In 1979, President Jimmy Carter exempted the Office of Intelligence Support from the Department of the Treasury. In 1986, President Ronald Reagan exempted the Office of Intelligence within the Drug Enforcement Administration.
Trump’s order will strip the union of 12 collective bargaining agreements made with nearly 12 departments or agencies, including the Internal Revenue Service, which was set to run through September 2027.
The order, with Office of Personnel Management guidance, similarly instructs the IRS Office of Chief Counsel, the Department of Energy, the Federal Communications Commission, HHS, EPA and several other agencies to disregard their bargaining agreements with the union.
The union argues that none of the excluded agencies have any role in national security that would warrant such exclusions under the clear language of the statute.
“The executive order plainly punishes NTEU for its legal challenges to this administration’s actions, cancelling, as relevant here, twelve of NTEU’s collective bargaining relationships, including NTEU’s largest and longest one at the IRS,” the union wrote.

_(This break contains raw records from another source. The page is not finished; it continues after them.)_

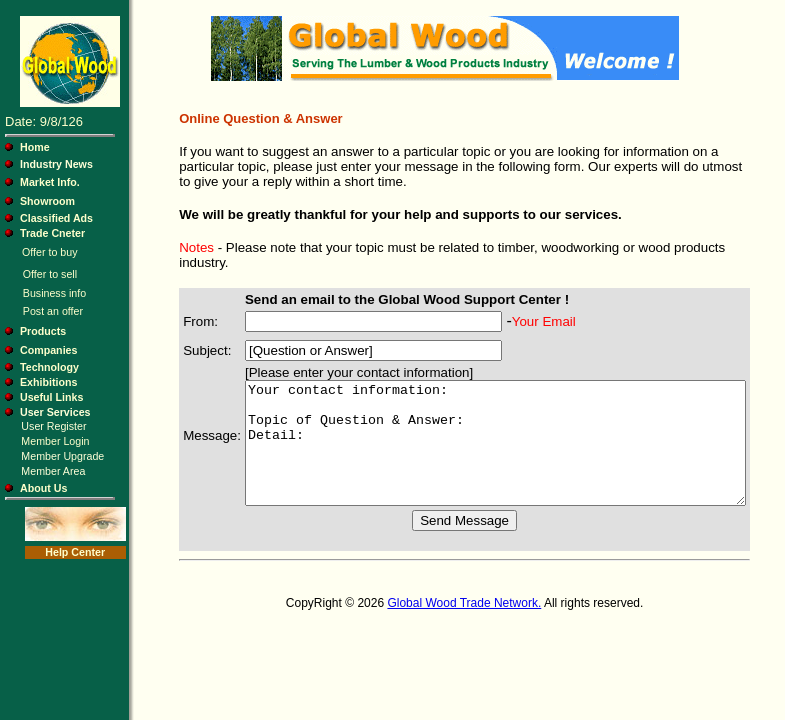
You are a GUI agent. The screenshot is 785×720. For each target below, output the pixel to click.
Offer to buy (49, 252)
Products (43, 331)
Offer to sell (50, 274)
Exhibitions (48, 382)
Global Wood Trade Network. (463, 612)
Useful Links (51, 397)
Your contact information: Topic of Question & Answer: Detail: (493, 440)
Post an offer (53, 311)
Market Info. (50, 182)
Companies (48, 350)
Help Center (74, 552)
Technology (49, 367)
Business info (54, 293)
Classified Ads (56, 218)
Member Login (55, 441)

Lukas Ventouras, the New Deal Democrat running to replace MAGA Rep Nick LaLota on Long Island tildes last night that “Unions are the lifeblood of this country. Any person's attempt to dismantle and disempower unions, particularly those which protect workers doing our most essential government work, is as clear an indication of that person's lack of respect for the working class. Trump is no different. After a business career rife with the practice of stiffing workers, his political career has similarly been built upon a complete parasitic, and intentional desire to screw over the American worker. This is unsurprising, but still extremely dangerous. Trump is attempting to usurp several avenues of checks on his power, through ignoring judicial appointments, and disempowering the working class, believing he has a mandate to do so. It is up to the American people to send him a message in November of 2026, and take some power back.”